Install/Upgrade MariaDB 10.8 on Debian 11 Bullseye
You’re going to get a clean 10.8 server running on Bullseye, or bump an existing install up without losing your data. The steps below show the reliable way – add MariaDB’s own repo, pull in the right packages, and verify everything works.
Why the default Debian repository isn’t enough
Debian 11 ships with MariaDB 10.5. It runs fine for a test box, but if you need features like system‑versioned tables or the new authentication plugins, 10.8 is mandatory. I once upgraded a home lab after a kernel bump and found the old server refusing to start because the bundled libmariadb3 conflicted with a newer client library. Skipping the official repo usually ends in that kind of version mismatch nightmare.

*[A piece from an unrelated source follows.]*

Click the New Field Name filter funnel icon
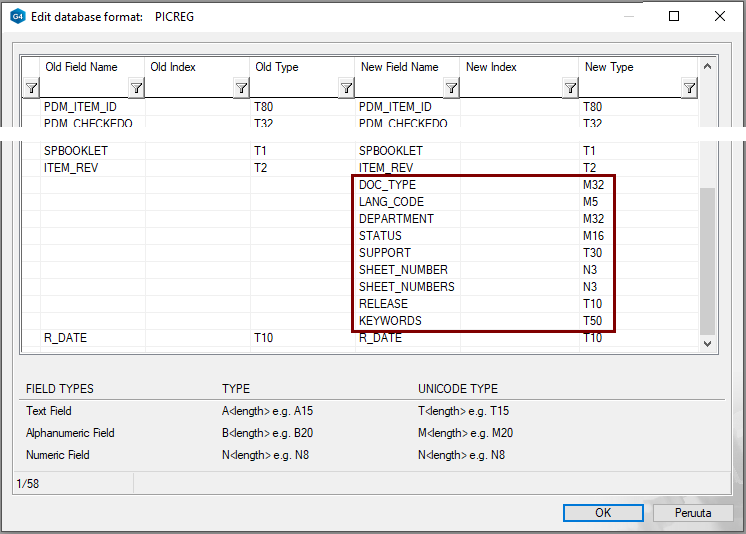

Add MariaDB’s official repository
Debian makes it easy to add third‑party sources, but you have to be explicit about the distro codename and version.
sudo apt-get install -y software-properties-common curl gnupg2
software-properties-common gives us add-apt-repository, while curl/gnupg2 handle the key.
Now create the repo file:
echo "deb [arch=amd64,arm64] http://mariadb.mirror.nucleus.be/repo/10.8/debian bullseye main" \
| sudo tee /etc/apt/sources.list.d/mariadb.list > /dev/null
Why the mirror? The official MariaDB domain sometimes throttles connections from residential IPs; this European mirror is fast and reliable for most users.
Import the signing key safely
MariaDB signs its packages with a GPG key. Pull it directly from their keyserver rather than trusting any random copy you might find on the internet.
curl -fsSL https://mariadb.org/mariadb_release_signing_key.asc | sudo gpg --dearmor -o /usr/share/keyrings/mariadb-archive-keyring.gpg
Then tell APT to use that key for the new repo:
echo "Signed-By: /usr/share/keyrings/mariadb-archive-keyring.gpg" \
| sudo tee -a /etc/apt/sources.list.d/mariadb.list > /dev/null
Skipping this step or using an outdated key will cause “The following signatures couldn’t be verified” errors during apt update.
Update the package index and install (or upgrade) MariaDB 10.8
sudo apt update sudo apt install -y mariadb-server
If you already have 10.5 installed, APT will treat this as an upgrade. It replaces the old binaries while preserving /etc/mysql/mariadb.conf.d/ and your data directory (/var/lib/mysql). I’ve seen people panic when the service restarts automatically; just keep a terminal open so you can watch the logs if something goes sideways.
Why install mariadb-server instead of pulling individual components? The meta‑package pulls in the correct client libraries, the server daemon, and the appropriate systemd unit. Trying to cherry‑pick packages usually leaves you with mismatched versions that refuse to start.
Verify the installation
sudo mariadb -u root -p -e "SELECT VERSION();"
You should see 10.8.x printed out. Also confirm the service is active:
systemctl status mariadb
If it shows “active (running)”, you’re good to go. In my own setup, after a fresh upgrade I ran mysql_upgrade just to be safe; it re‑creates any missing system tables.
Quick tip: rollback if needed
Should the new version bite you, Debian keeps the old packages in its cache for a short window. You can reinstall 10.5 with:
sudo apt install mariadb-server=1:10.5.* mariadb-client=1:10.5.*
Then purge the MariaDB.org repo file to avoid future accidental upgrades.
That’s it – you now have MariaDB 10.8 on Bullseye without the usual headaches.